In a Senate committee hearing this week, Sen. Patty Murray, D-Wash., asked FDA Commissioner Dr. Margaret Hamburg for a full agency review of the devices, after an earlier letter from Murray demanding FDA action on the problem. Hamburg said the agency learned of problems with transmission of drug-resistant infections linked to the devices in 2013.

But reports of potential problems with infections spread by scopes date back much further, critics say.

Murray applauded the FDA’s action Thursday, but she said more must be done to prevent infections like the outbreak at Virginia Mason.

“When someone gets sick, they must be able to trust not only their doctor to prescribe the best treatment, but also the FDA to ensure their treatment is safe and effective,” she said in a statement, adding: “I continue to be concerned about why these infections occurred in the first place and whether there is more we can do to prevent them from happening again. The FDA has committed to conducting a full review of these issues and I will continue monitoring that closely.”

In Seattle, the duodenoscopes were linked to an outbreak of multidrug-resistant E. coli infections tied to 32 infections between late 2012 and 2014. Eleven people in the outbreak died, though it’s not clear what role, if any, the superbug infections played in their deaths. That outbreak was first widely reported in January.

Since then, two Los Angeles hospitals and a hospital in Connecticut also have reported outbreaks associated with contaminated scopes.

Between 2013 and 2014, the FDA received 135 reports that microbial transmission from the scopes may have occurred, the agency said.

Critics, including doctors at Virginia Mason, have charged that the scopes should be redesigned to make them easier to clean This month, lawyers for a Seattle-area woman, Theresa Bigler, sued Virginia Mason and scope manufacturer Olympus America for damages linked to the 2013 death of her husband, Rick Bigler, 57, who was part of the Seattle outbreak.

The FDA has no authority to require Olympus or two other device manufacturers, Pentax Medical and Fujinon, to change the design, but the agency can withhold approval of updated or new applications to clear the scopes for market, Maisel said.

It’s a complicated problem because the scopes are used for lifesaving procedures known as ERCP, or endoscopic retrograde cholangiopancreatography. Without the devices, patients would have to undergo open surgery, with a much greater risk of potential problems, including infection.
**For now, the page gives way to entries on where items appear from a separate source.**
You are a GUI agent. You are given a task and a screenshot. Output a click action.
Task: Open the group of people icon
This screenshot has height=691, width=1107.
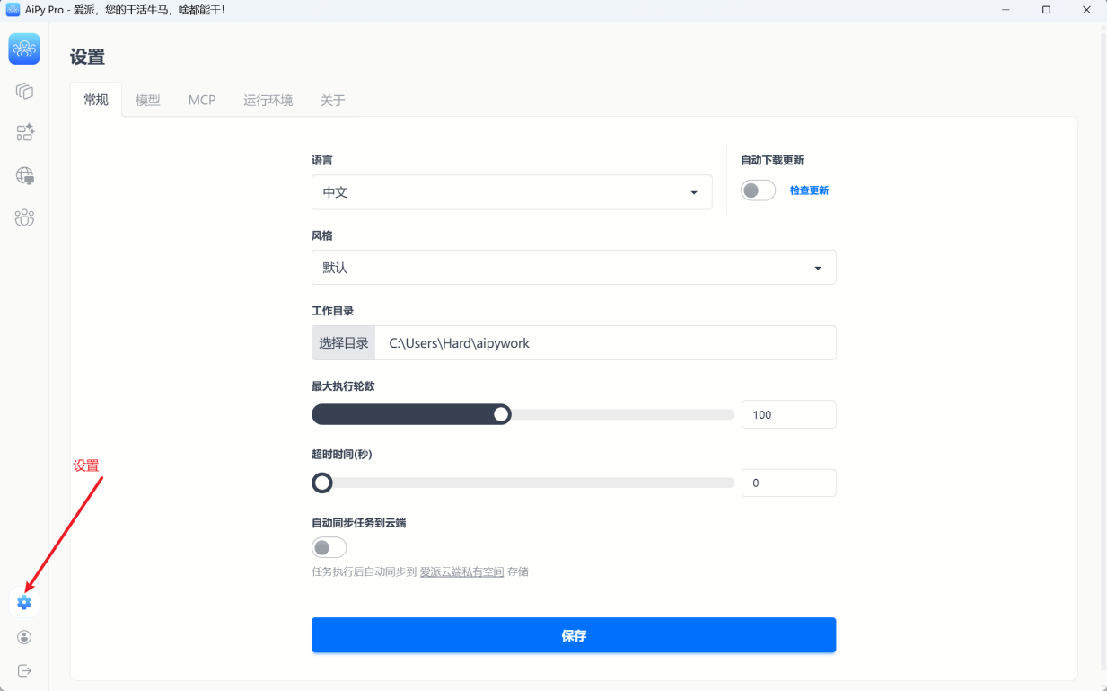click(x=24, y=217)
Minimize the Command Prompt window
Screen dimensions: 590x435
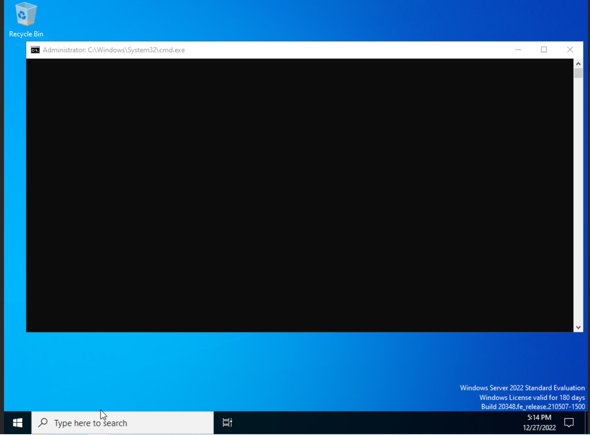(518, 50)
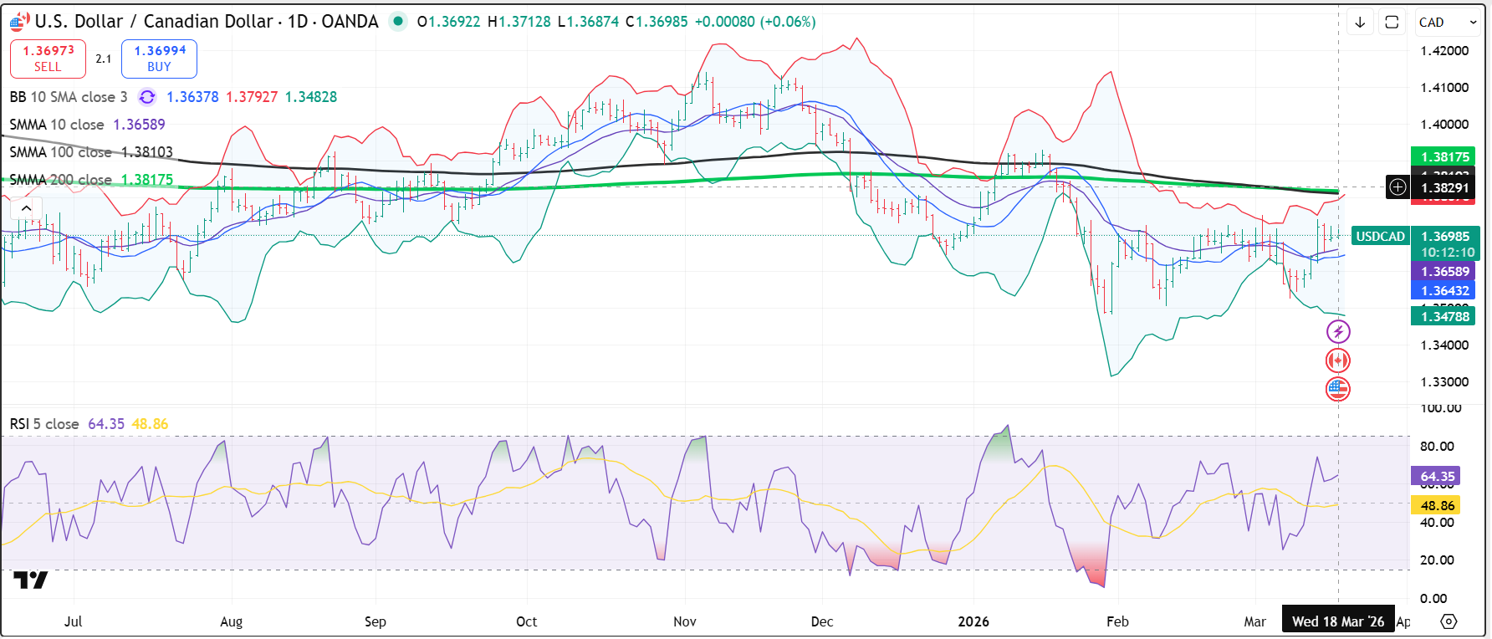The height and width of the screenshot is (639, 1492).
Task: Select the RSI 5 close indicator legend
Action: [x=44, y=424]
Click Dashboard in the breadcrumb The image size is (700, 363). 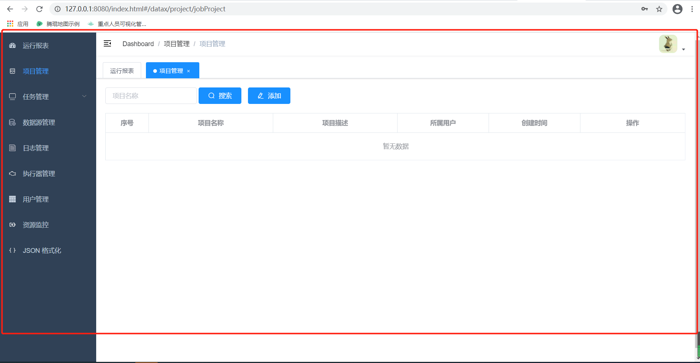(x=138, y=44)
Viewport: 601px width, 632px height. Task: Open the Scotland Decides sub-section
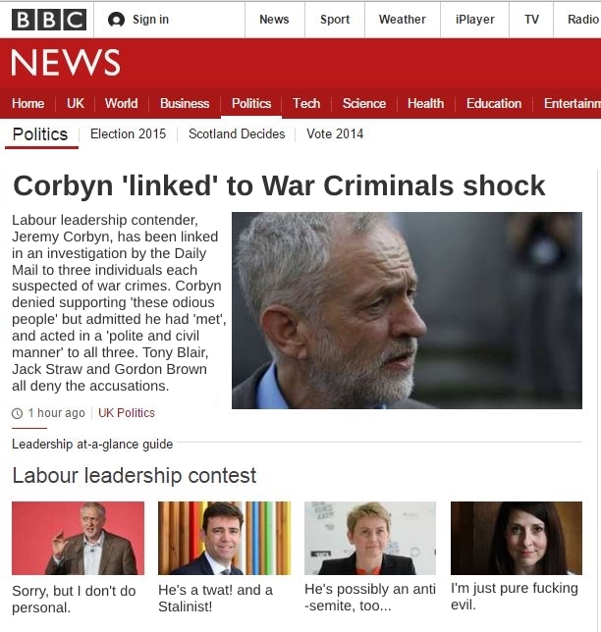click(x=237, y=133)
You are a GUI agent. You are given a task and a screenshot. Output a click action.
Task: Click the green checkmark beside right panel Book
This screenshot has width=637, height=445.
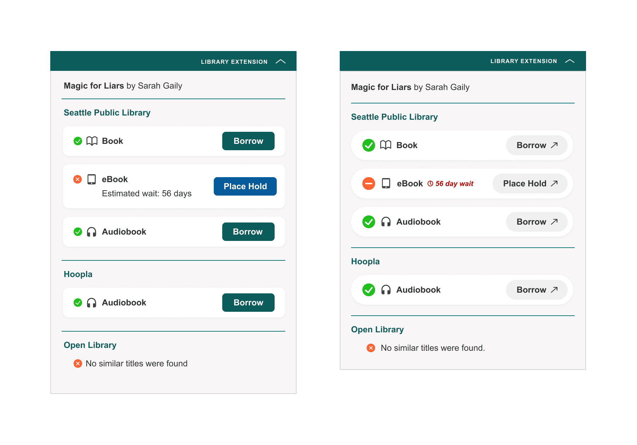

For that reason, the FDA declined to urge recalls of the devices, Maisel said.

“We believe the use of these devices outweighs the low risk of infection,” he said.

The final guidance released Thursday includes recommendations for several kinds of scopes, not just the duodenoscopes.
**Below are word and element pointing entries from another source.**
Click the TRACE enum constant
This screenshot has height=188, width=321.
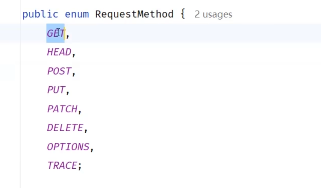pos(62,166)
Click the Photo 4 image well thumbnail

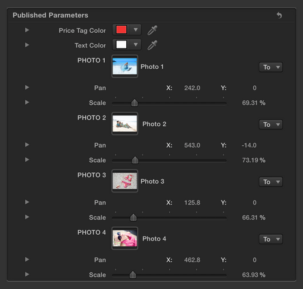(125, 239)
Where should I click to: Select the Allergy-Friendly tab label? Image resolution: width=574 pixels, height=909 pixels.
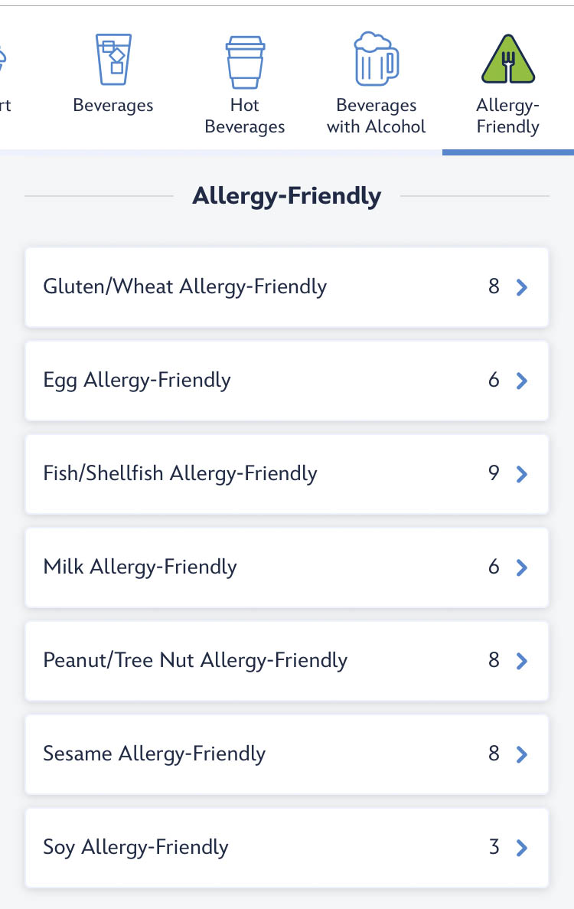pyautogui.click(x=508, y=116)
In addition to the FDA announcements, officials at the Centers for Disease Control and Prevention released interim protocol instructions for hospitals to conduct tests to determine whether potentially dangerous bacteria remain on the scopes after cleaning.

Virginia Mason launched a so-called test-and-hold protocol in 2014, after the outbreak was detected, in which the hospital cultures all ERCP scopes for bacteria and then quarantines them for 48 hours to determine whether germs remain. No infections have been identified since that system was put in place, and other area hospitals have adopted similar procedures.